I sat near his bed waiting for him to wake up. He wasn't moving and it scared the shit out of me. Now that I've tasted one's love and affection, I don't think I can live alone anymore. I don't know when Jordan has become a huge part in my life and it's getting hard for to me sustain without him.

The man whom I thought was worthless seemed to be the reason of my sanity. I would've lost myself in this blunder if not for him, knowing that someone is waiting for you when you reach home, knowing that someone would wrap all your wounds, someone who would stand like a wall to save you.

He was that someone to me, I was wrong all along, I was fully aware of the fact that he isn't the murderer after some time but I couldn't give up on him, I can't let go of him. I'm being too selfish and knowing that it's wrong, I still can't be selfless.
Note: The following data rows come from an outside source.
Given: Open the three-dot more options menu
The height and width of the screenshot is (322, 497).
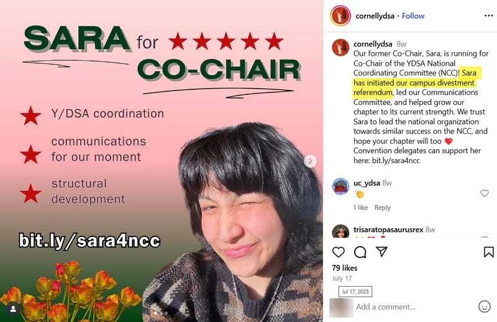Looking at the screenshot, I should [489, 16].
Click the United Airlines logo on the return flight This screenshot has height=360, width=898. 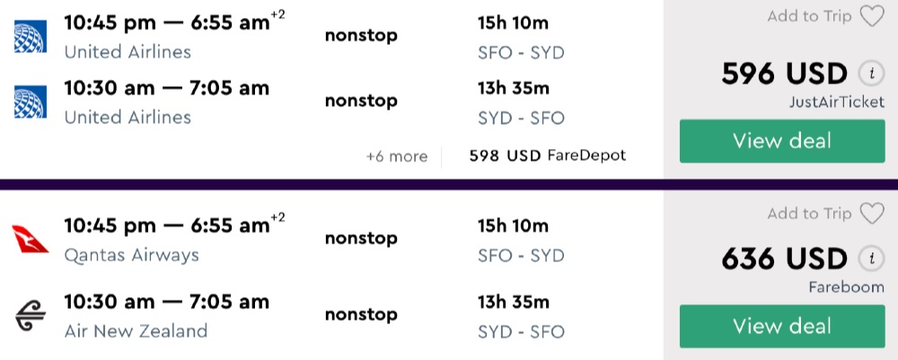click(30, 102)
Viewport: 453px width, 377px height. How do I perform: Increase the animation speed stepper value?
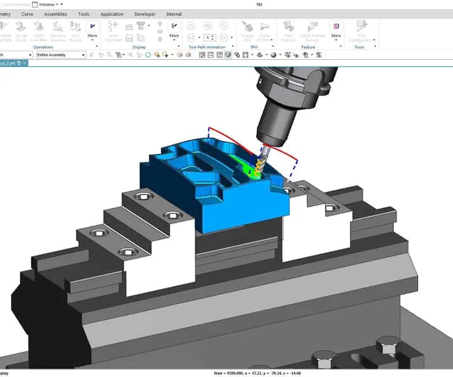click(213, 36)
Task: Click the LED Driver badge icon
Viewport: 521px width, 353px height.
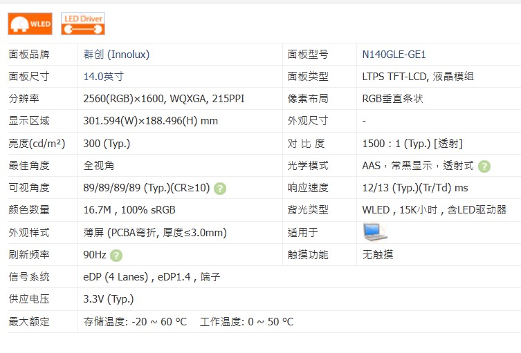Action: pos(83,23)
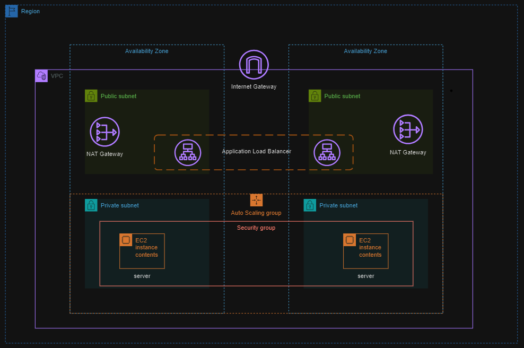Click the VPC cloud icon
This screenshot has width=524, height=348.
pyautogui.click(x=41, y=75)
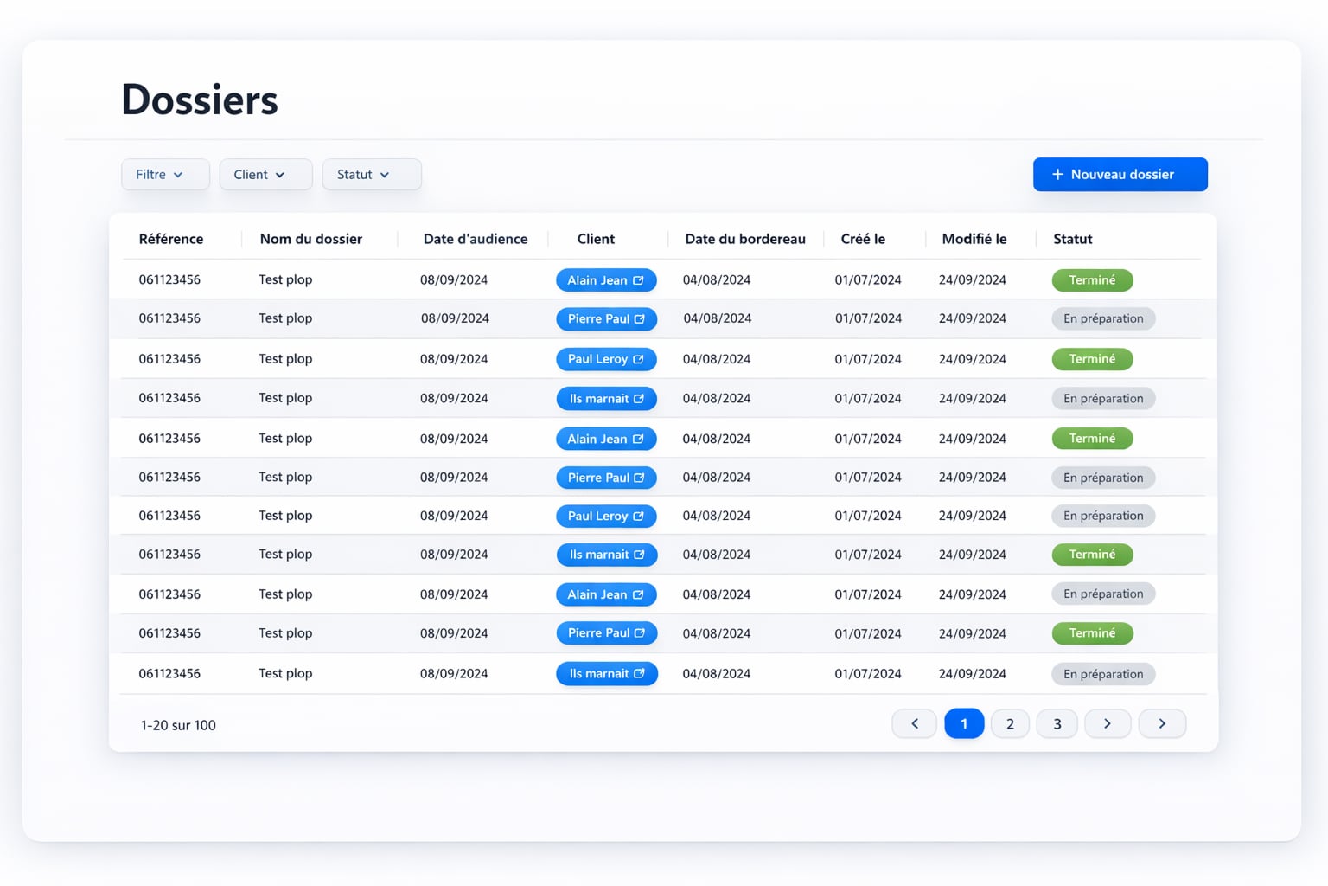
Task: Click the highlighted page 1 indicator
Action: pos(964,723)
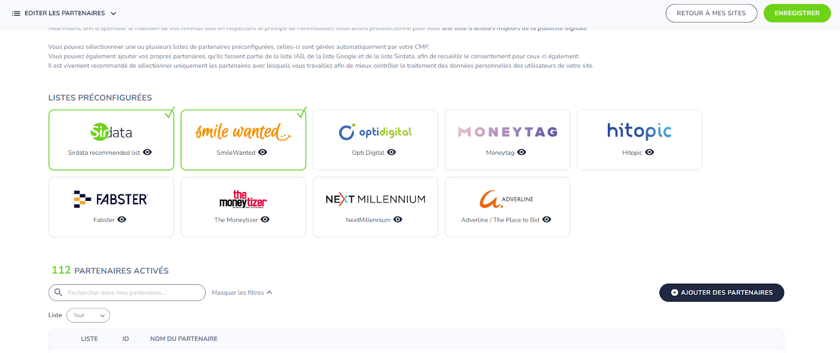Click the eye icon beside Moneytag
This screenshot has height=353, width=840.
click(x=522, y=152)
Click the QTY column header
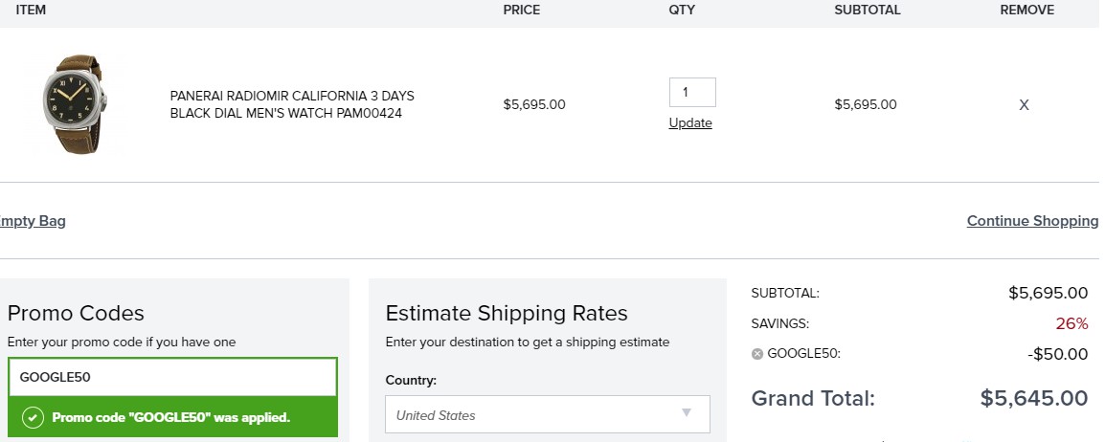Viewport: 1105px width, 442px height. 682,10
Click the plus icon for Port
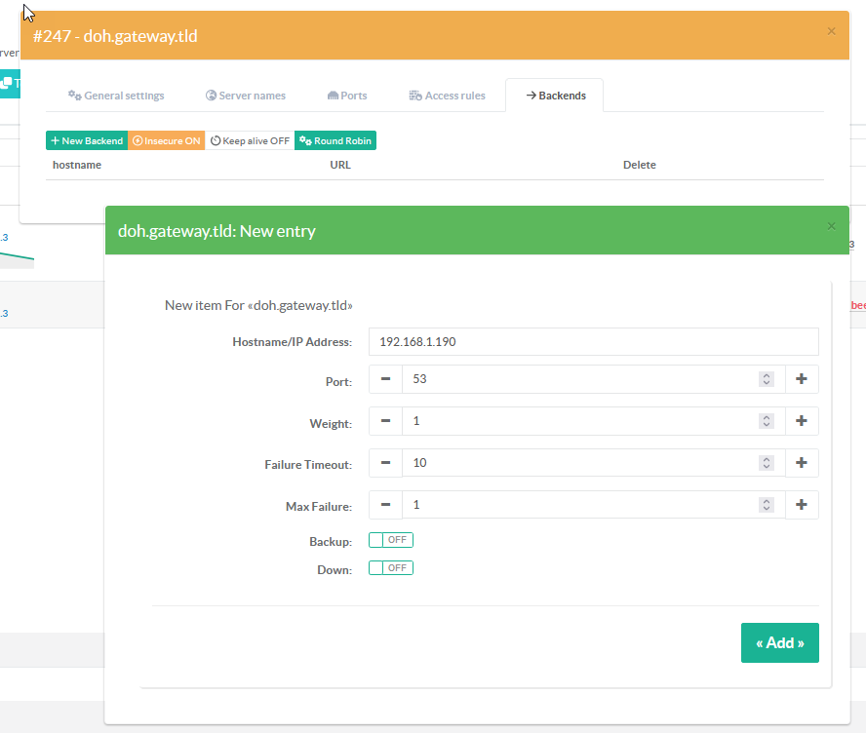 point(802,379)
Losing him would mean I'm losing myself and I want to be mean when it comes to him, Lee can be selfish for Jordan. I'm not a saint and can't think of others happiness, if I get the chance, I'm going to take it and if I don't, I'll probably snatch it.

The thoughts of losing Jordan were making me go crazy, I had something in my heart for him but couldn't just accept it yet. What he did was huge and enough for me to open my arms for him but I thought it's wrong to have feelings for someone else.

I didn't want Jasmine anymore but somehow felt that she was still manipulating me, her betrayal broke me into pieces and I felt I shouldn't love anyone anymore. My heart was severely beating for Jordan but my conscience didn't let me approach him.

He wasn't even saying anything, how can I possibly know what he is thinking? He would hug me as per his wish and then push me away like nothing ever happened, even if I approach him how do I know I'm not going to be rejected?

But weren't his actions speaking for itself? He knowingly took a bullet for me, he feels something for me, right? If I were to take a bullet for someone, I wouldn't do it. Would I? If it's Jordan, then? I don't want him to die instead of me, he shouldn't have done that. I'm not thankful or happy by the way things are going in my life, the only one person who wanted me to live was now lying on the bed.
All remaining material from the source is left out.